Especially once a business has employees, they’re paying $50k to $100k per average employee. The website is an employee too… and it has a very specific job- sales and information.

If it does its job very well, It’s exceptionally worth it.

Compared to the fees you’re used to paying, the sticker shock is real, and the new features look ridiculously overpriced- but have you looked at industry A/B platform pricing?

“Optimizely” doesn’t publish pricing on their site anymore. They’ve replaced it with a “request pricing” button. Google and other sites indicate-

There are many other choices, Webflow’s blog has an article on this too. In general, the pricing is not cheaper, though some like VWO and Sumo have a free plan to trial the product which I personally require when setting up a new client - they need to see what they’re getting, and I need to know if it meets their requirements.

I want to add an important note here- which is that nocode is expensive. It’s expensive because the code doesn’t disappear, it’s just engineered into the SaaS platform rather than built by your dev team and supported by your ops team. It’s a convenience, and a pricey one.

if your clients balk at the price, your best bet is to look for other platforms that offer the feature / price balance they’re looking for. If you know how to code, the options grow dramatically because you can build your own solutions based on Zaraz or Posthog which are cheap but very developer-oriented. You pay those feature-delivery costs in hours rather than dollars.
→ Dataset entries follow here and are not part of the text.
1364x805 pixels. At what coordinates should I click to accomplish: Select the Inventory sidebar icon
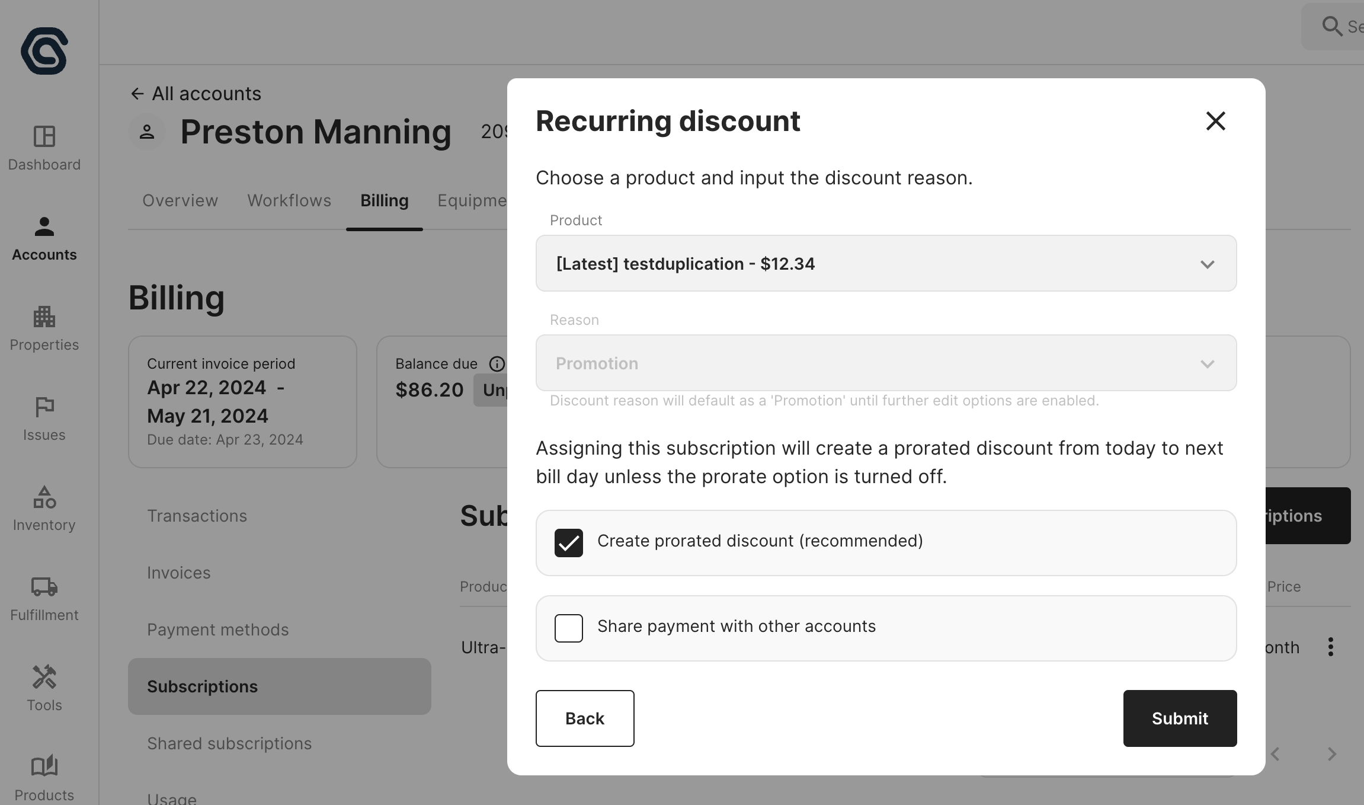[x=44, y=497]
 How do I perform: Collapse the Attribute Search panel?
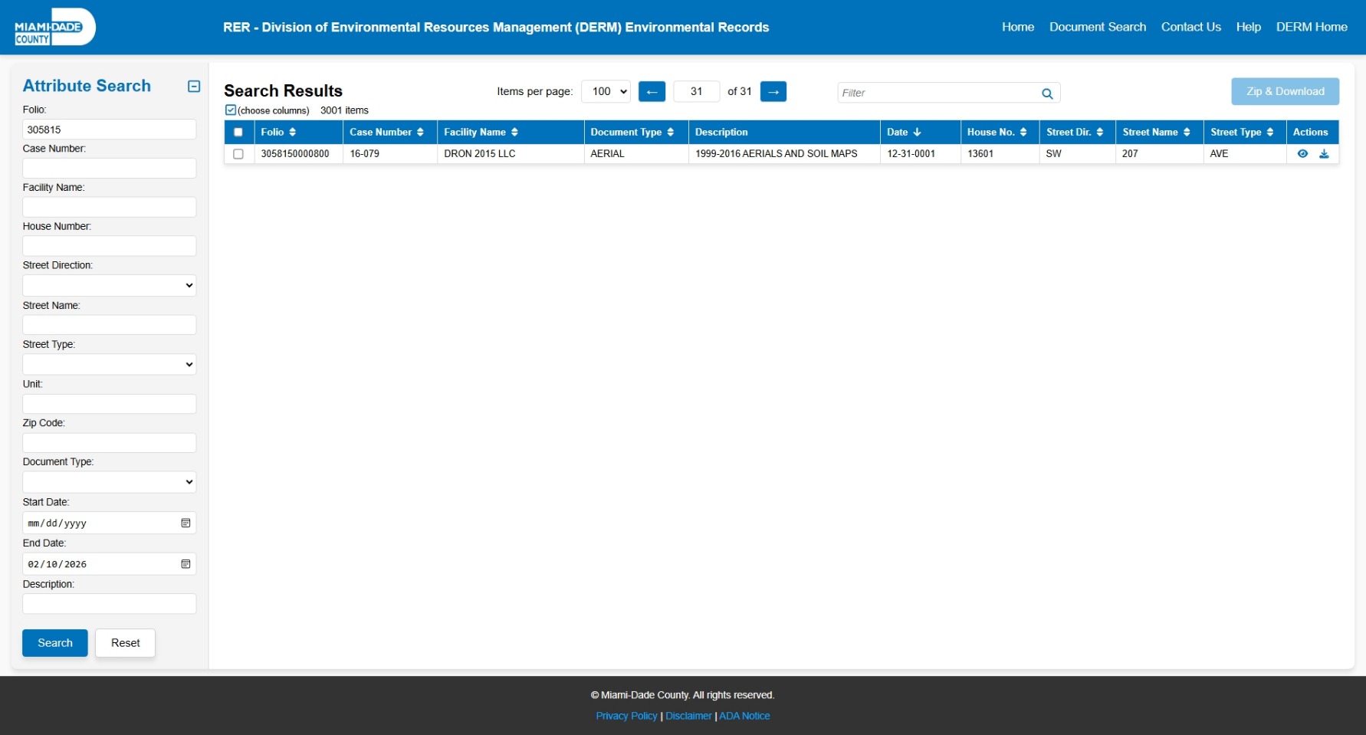pos(194,87)
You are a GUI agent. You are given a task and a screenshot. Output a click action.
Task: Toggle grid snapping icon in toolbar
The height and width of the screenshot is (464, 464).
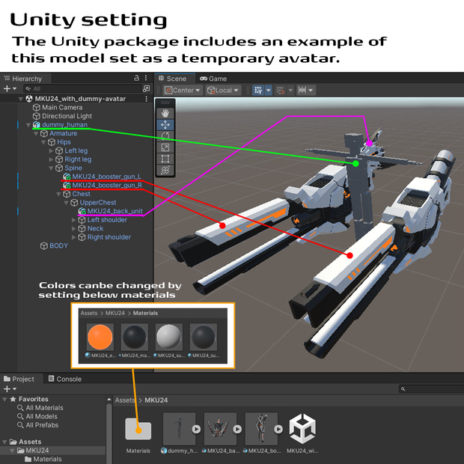click(x=280, y=91)
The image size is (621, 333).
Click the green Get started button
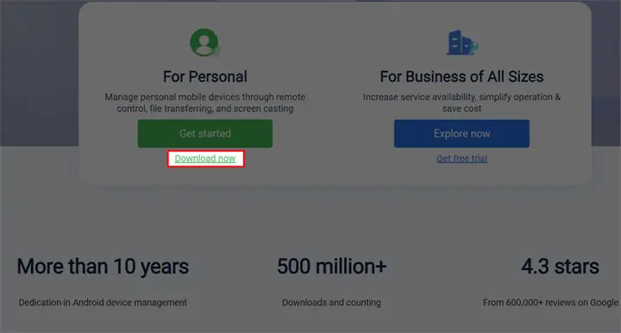[205, 134]

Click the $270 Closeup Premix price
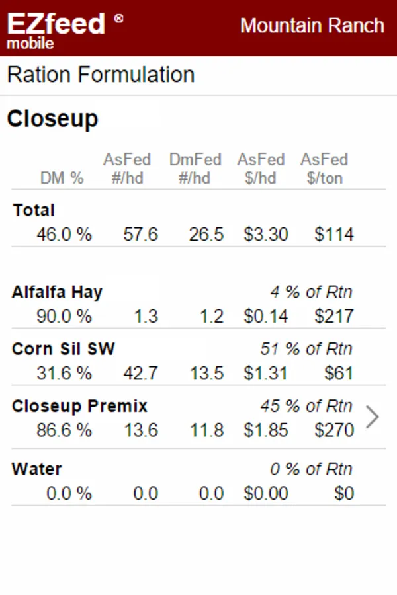point(334,430)
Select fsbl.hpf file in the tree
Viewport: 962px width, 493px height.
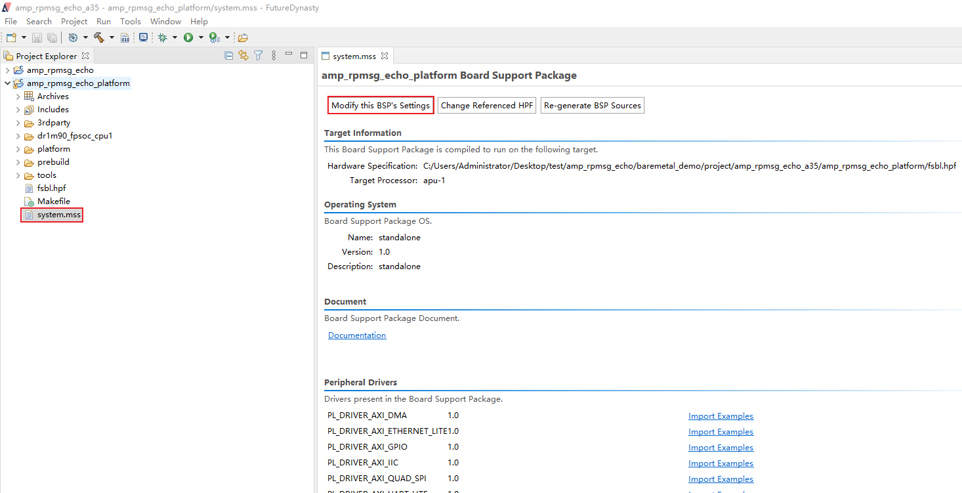[x=51, y=188]
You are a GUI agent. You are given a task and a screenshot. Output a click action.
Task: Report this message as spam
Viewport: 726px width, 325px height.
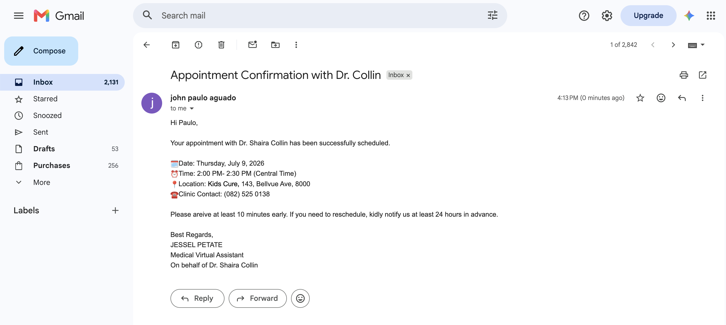(198, 45)
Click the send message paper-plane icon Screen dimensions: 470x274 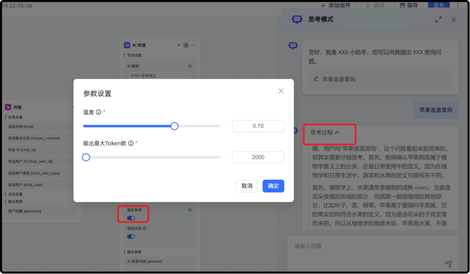coord(448,263)
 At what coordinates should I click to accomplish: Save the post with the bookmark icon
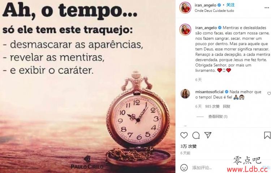click(267, 135)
I’m exited about what Optimize promises- full designer integration for the variant setup, dynamic ongoing optimization based on user behavior. The pricing is on-par with industry pricing. If it’s very well built, it could mean that one site auto-optimizes for multiple markets, languages, locations, device types, someday maybe even demographics if e.g. FB oauth login and Google oauth login are supported. It has exciting potential as Webflow pushes this direction for the future.

This is where I feel Webflow sales could do a much better job of equipping and training freelancers and agencies in the Webflow platform. The big problem is that we can’t sell what we can’t see. Currently there’s no way to learn Optimize, test it, see results, give a client a tour of an Optimize-enabled site…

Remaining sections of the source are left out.